Extrait –
+++

Dans son dossier du mois, Christianisme Aujourd’hui s’interroge : l’intelligence artificielle (IA) est-elle en passe de devenir le nouvel oracle de notre époque ? Sous la plume de David Métreau, rédacteur en chef, la revue propose une réflexion approfondie sur les usages croissants, et parfois troublants, de l’IA dans la sphère religieuse.
L’initiative du dossier vient notamment du Conseil national des évangéliques de France (CNEF), qui pousse à une réflexion sur la compatibilité entre foi et IA. À l’heure où les intelligences génératives comme ChatGPT ou Grok sont interrogées comme des oracles modernes, une inquiétude monte : celle de voir l’homme déléguer sa pensée, voire sa quête spirituelle, à la machine.
David Métreau pointe un phénomène croissant sur les réseaux sociaux, où les IA sont consultées comme des sources de vérité quasi-divines. Grok, l’outil IA d’Elon Musk, est ainsi souvent sollicité comme s’il détenait une parole d’autorité indiscutable, à l’image d’un dieu numérique. Le phénomène est accentué par la prolifération de contenus trompeurs, y compris des deepfakes de figures religieuses, utilisées pour faire passer des pseudo-prophéties virales.
Cette confusion entre réalité et illusion s’avère d’autant plus préoccupante quand elle touche à la foi. Certaines IA, comme Réplica, offrent des compagnonnages virtuels personnalisés, parfois à visée sentimentale. Une journaliste, par exemple, a conçu une IA basée sur les échanges avec son ami décédé. Une manière de faire “revivre” les morts ? Un glissement éthique majeur, répond David Métreau, surtout dans un monde où le deuil, la solitude et la quête de sens fragilisent les repères.

+++

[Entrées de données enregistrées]
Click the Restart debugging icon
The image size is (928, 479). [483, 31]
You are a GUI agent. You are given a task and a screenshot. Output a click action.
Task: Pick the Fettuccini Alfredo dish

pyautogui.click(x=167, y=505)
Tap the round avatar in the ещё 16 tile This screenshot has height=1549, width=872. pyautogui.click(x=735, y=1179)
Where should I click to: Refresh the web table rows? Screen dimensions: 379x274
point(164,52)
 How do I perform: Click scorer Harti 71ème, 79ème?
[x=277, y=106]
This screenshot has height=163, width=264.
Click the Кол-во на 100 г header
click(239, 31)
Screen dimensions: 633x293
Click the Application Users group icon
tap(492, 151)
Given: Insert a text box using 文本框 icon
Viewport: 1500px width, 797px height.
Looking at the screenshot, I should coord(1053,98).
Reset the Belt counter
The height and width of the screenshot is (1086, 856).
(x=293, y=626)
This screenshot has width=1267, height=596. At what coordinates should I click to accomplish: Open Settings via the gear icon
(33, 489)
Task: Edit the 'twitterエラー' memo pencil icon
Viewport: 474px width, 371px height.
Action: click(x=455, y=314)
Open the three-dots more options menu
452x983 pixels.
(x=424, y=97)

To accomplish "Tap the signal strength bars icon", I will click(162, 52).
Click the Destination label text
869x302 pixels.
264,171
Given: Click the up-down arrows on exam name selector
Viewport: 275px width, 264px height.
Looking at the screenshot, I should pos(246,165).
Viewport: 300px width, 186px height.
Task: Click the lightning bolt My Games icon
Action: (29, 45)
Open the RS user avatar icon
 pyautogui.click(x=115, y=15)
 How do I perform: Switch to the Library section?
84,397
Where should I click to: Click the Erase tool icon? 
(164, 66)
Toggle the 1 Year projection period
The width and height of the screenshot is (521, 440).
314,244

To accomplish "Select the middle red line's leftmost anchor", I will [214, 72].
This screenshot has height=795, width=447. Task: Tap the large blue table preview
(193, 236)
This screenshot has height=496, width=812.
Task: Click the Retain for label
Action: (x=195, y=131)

+++

Pour chaque affirmation ci-dessous, dites si elle concorde avec l'extrait sur l'IA et la foi, en répondant par oui ou par non et en citant à l'identique les mots de l'extrait qui tranchent. (a) Le dossier est rédigé par le rédacteur en chef de la revue. (b) Le Conseil national des évangéliques de France est à l'origine du dossier. (c) Réplica est présenté comme l'outil IA d'Elon Musk.

Réponse rédigée –
(a) Oui : « Sous la plume de David Métreau, rédacteur en chef ».
(b) Oui : « L’initiative du dossier vient notamment du Conseil national des évangéliques de France (CNEF) ».
(c) Non : « Grok, l’outil IA d’Elon Musk ».